If I’d read Whipple back then, in 1999, the year I turned 13, I’d perhaps have agreed. Whipple was exactly the kind of character that I would have thought was strong. The motto of my high school was “self-reliance,” and students, especially girls, even as young as eight, learned to write checks to withdraw money from their school bank accounts, wash and dry their own clothes, wax and shine wooden floors, and even work a boiler to heat water. Whipple was not a big departure from the traditional female characters in books that were popular in children’s classics than in that she was clearly poor, frightened, and never “coddled” by her parents.
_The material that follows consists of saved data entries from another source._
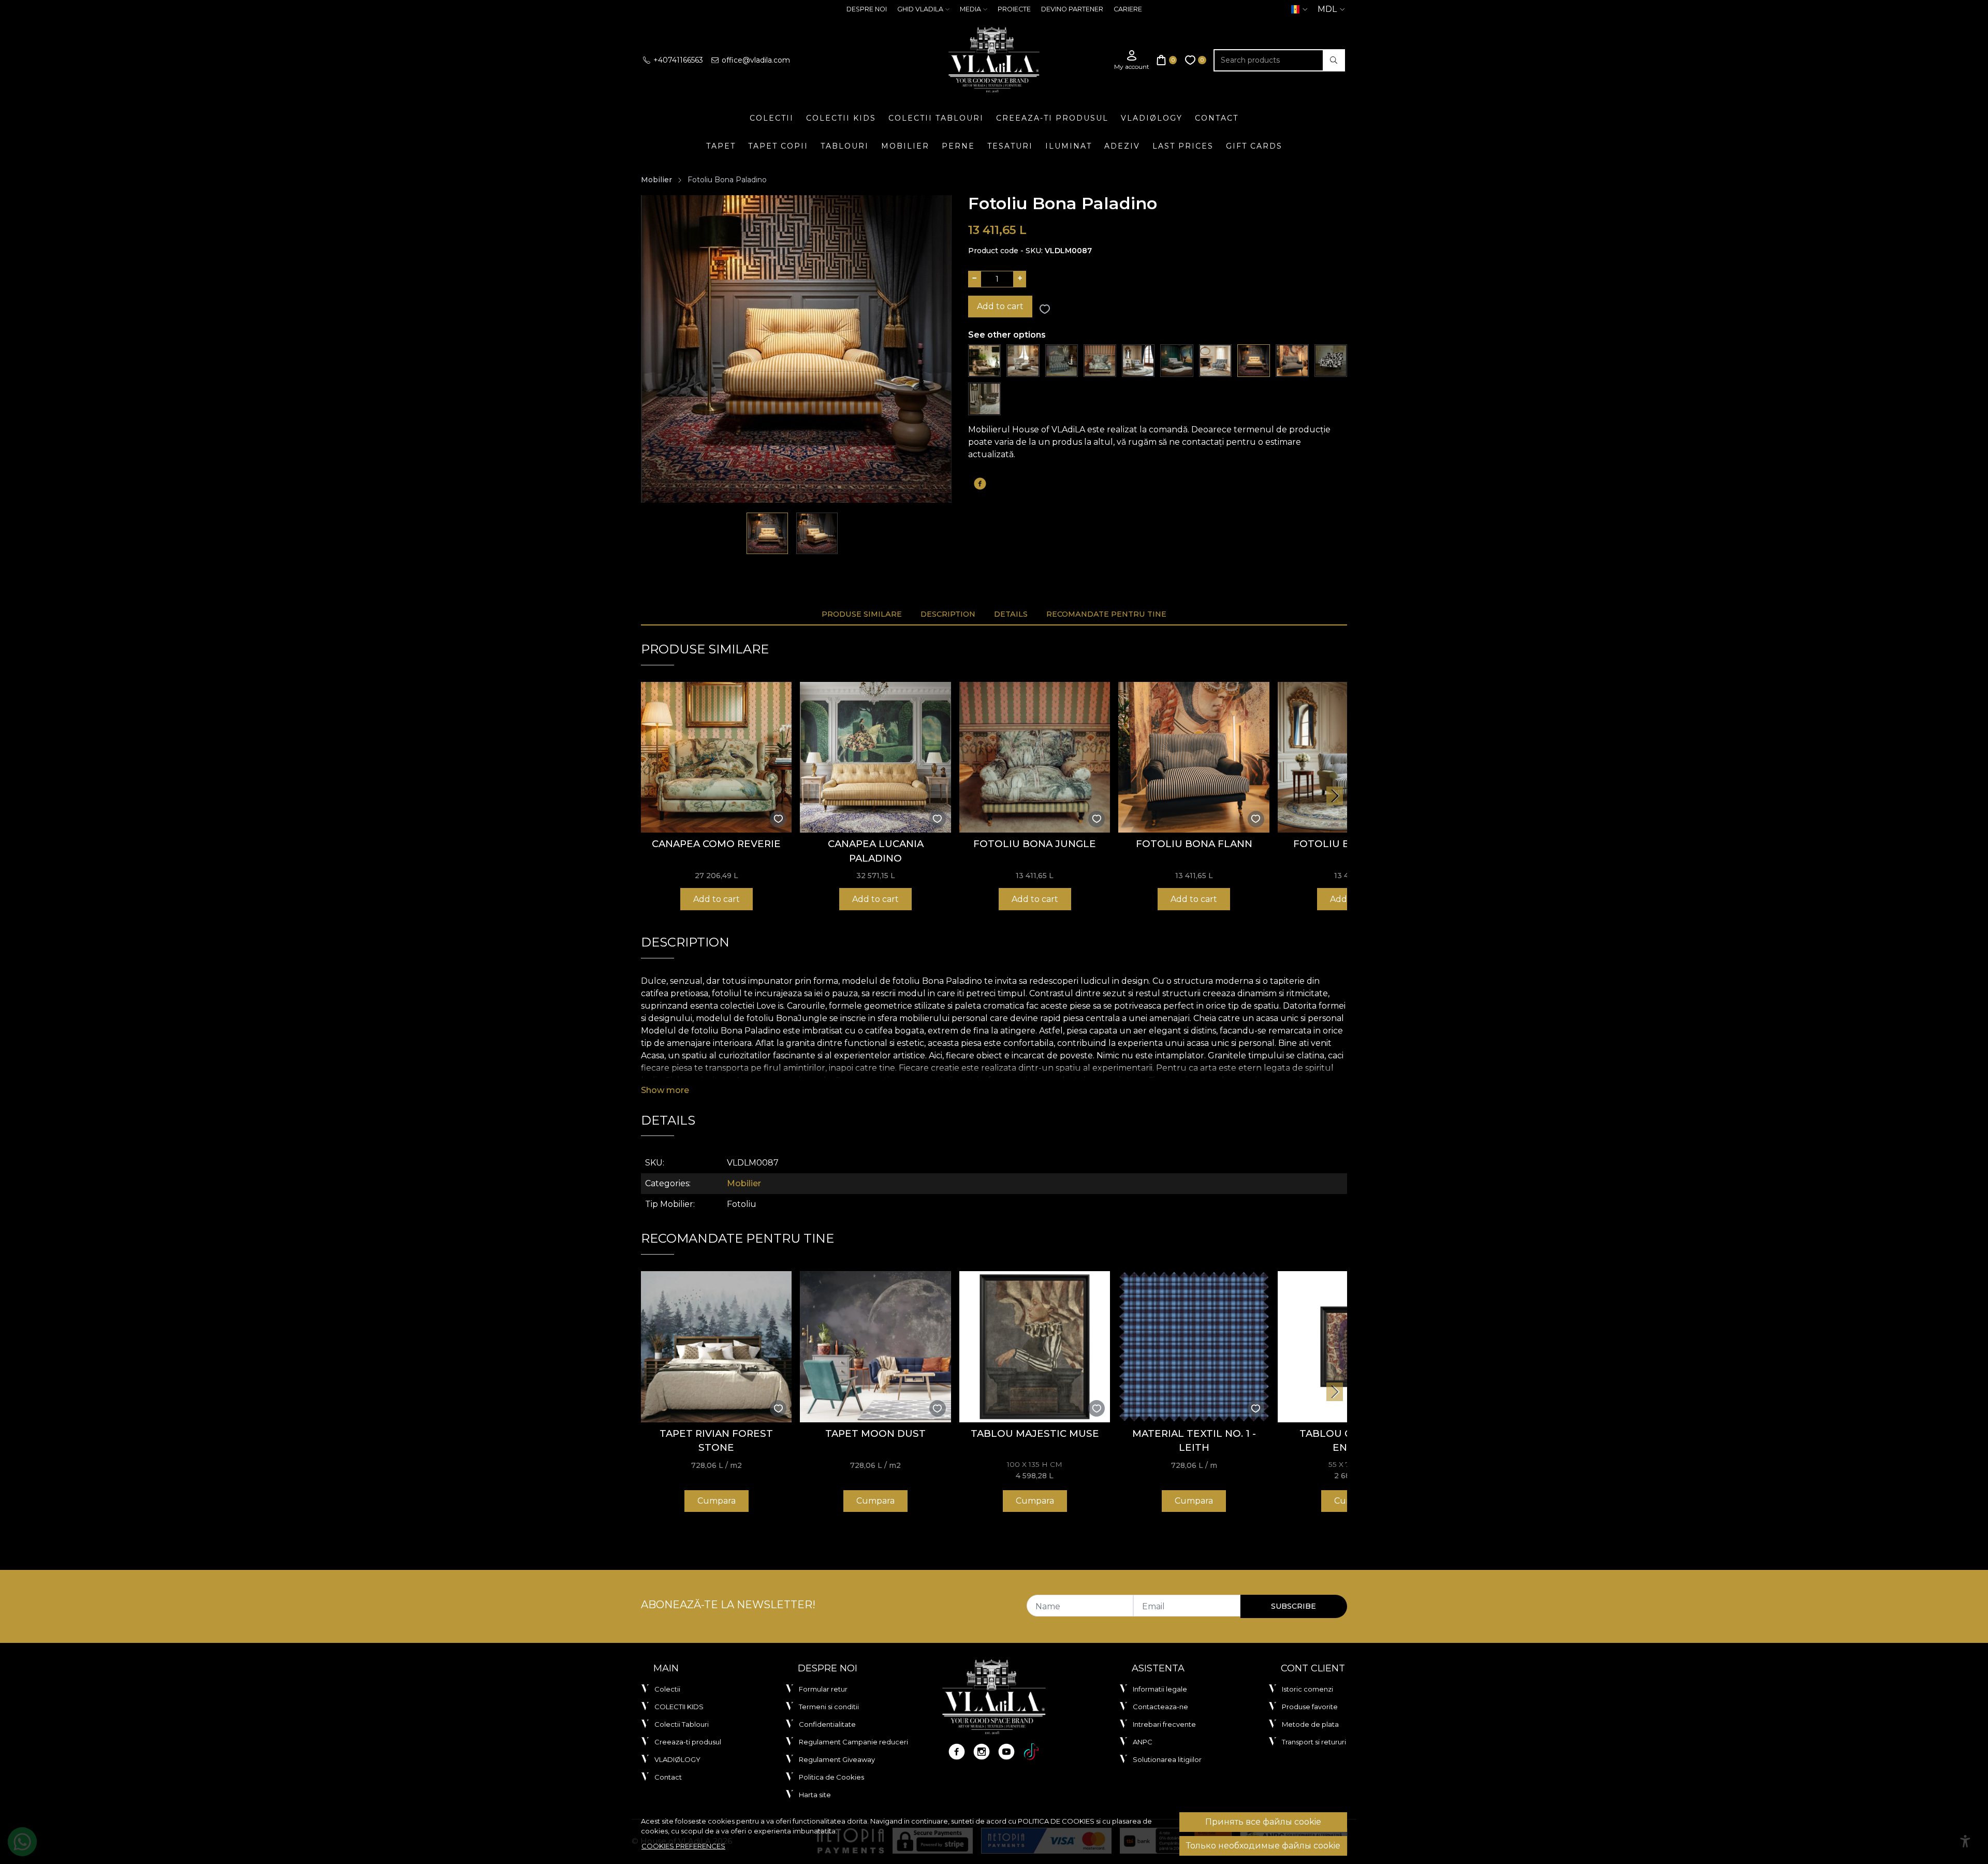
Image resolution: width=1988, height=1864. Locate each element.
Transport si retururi (1314, 1742)
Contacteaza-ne (1160, 1706)
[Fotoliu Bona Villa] (1022, 360)
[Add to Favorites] (1044, 309)
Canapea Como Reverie (716, 844)
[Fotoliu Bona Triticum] (1215, 360)
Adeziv (1122, 146)
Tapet (721, 146)
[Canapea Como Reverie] (716, 757)
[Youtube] (1006, 1751)
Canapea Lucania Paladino (876, 851)
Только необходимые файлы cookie (1263, 1846)
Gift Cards (1254, 146)
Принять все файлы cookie (1263, 1822)
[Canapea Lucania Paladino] (875, 757)
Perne (958, 146)
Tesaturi (1010, 146)
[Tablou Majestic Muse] (1034, 1346)
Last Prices (1183, 146)
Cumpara (716, 1501)
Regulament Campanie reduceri (853, 1742)
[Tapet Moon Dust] (875, 1346)
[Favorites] (1196, 60)
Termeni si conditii (829, 1706)
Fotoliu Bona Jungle (1034, 844)
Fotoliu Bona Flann (1194, 844)
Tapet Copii (778, 146)
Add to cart (1000, 306)
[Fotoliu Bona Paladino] (1253, 360)
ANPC (1142, 1742)
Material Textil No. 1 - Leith (1194, 1441)
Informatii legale (1160, 1689)
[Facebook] (956, 1751)
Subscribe (1293, 1606)
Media (970, 9)
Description (947, 614)
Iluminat (1068, 146)
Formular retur (823, 1689)
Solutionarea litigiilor (1167, 1759)
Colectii (772, 118)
Take Hans Christian Andersen’s The Little Match Girl or Lucy Montgomery’s Anne of Green Gables or Frances Hodgson Burnett’s A Little Princess and you’ll quickly see what I mean.

Coddling women = bad.

This was how female strength was seen. It was also pretty much the motto that shaped my childhood and left me unclear about how to deal with the darker forces of my emotional self: doubt, despair, fear, depression, shame. Those are things to be hidden.

But perhaps, no more. I’m hopeful that Bardugo’s audacity to redefine feminine strength will shape young adult fiction. In refusing to write around trauma, instead writing directly through it, she allows Alina Starkov to become consumed and haunted by it and eventually, develop the strength to fight back and overcome it. It is healing through confrontation. It is a different kind of pain, and a necessary one that we need more of our literary heroines to go through.